Puede objetarse: “poner metas visibles ayuda al enemigo”. Falso dilema. En cualquier política pública seria, las metas conviven con protocolos de protección de datos sensibles. El enemigo ya sabe dónde extorsiona, quién transporta, qué carretera bloquea y qué puerto quiere; el que no sabe—o se le escamotea—es el ciudadano al que se le pide paciencia.

Michoacán es laboratorio cruel de promesas federales. Calderón militarizó; Peña administró autodefensas; López Obrador ofreció un plan de apoyo en 2021; hoy Sheinbaum anuncia el suyo. La secuencia demuestra que “hacer más de lo mismo, pero más rápido” no es estrategia: es prisa. Un puerto estratégico, el oro verde del aguacate y del limón, y el control del territorio siguen siendo el tablero de una economía criminal que recluta menores, captura gobiernos municipales y cobra peaje a la vida cotidiana. Si la vara para medir el éxito vuelve a ser la retórica, volveremos al mismo lugar con la misma brújula rota.
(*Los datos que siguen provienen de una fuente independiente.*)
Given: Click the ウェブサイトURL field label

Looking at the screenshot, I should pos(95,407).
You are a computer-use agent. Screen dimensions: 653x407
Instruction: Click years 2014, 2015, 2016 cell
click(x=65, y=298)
¿Qué exigir entonces, desde la ciudadanía y los medios?—Tablero público de KPIs por región, con línea base 2025 y actualizaciones quincenales: homicidio doloso, extorsión (denunciada y estimada), desapariciones, tiempo de respuesta y de judicialización, decomisos vinculados a proceso (no sólo “aseguramientos”).—Metas trimestrales y responsables con nombre y cargo: SEDENA, Marina, Guardia Nacional, Fiscalía estatal y federales, y gobiernos municipales.—Auditoría externa de los datos y verificación independiente (academia, organizaciones locales y medios con metodología abierta).—Mecanismos de reparación a víctimas y protección a denunciantes que no dependan del humor del delegado en turno.—Separar insumos de resultados en la comunicación gubernamental: un hospital nuevo es insumo; menos ejecuciones es resultado.

A la presidenta le asiste una verdad política: sin justicia social, no hay paz. Pero sin indicadores públicos y metas medibles, no hay gobierno que sepa si avanza o sólo camina en círculos.En Michoacán, donde la semántica de la violencia se aprende a golpes, la diferencia entre publicidad y política es sencilla: la primera presume obra; la segunda rinde cuentas.

Si el Plan Michoacán quiere ser distinto, que empiece por lo elemental: pónganle números al verbo. Entonces, y sólo entonces, sabremos si esta vez ganan las instituciones… o si el crimen organizado vuelve a dictar la columna vertebral del estado.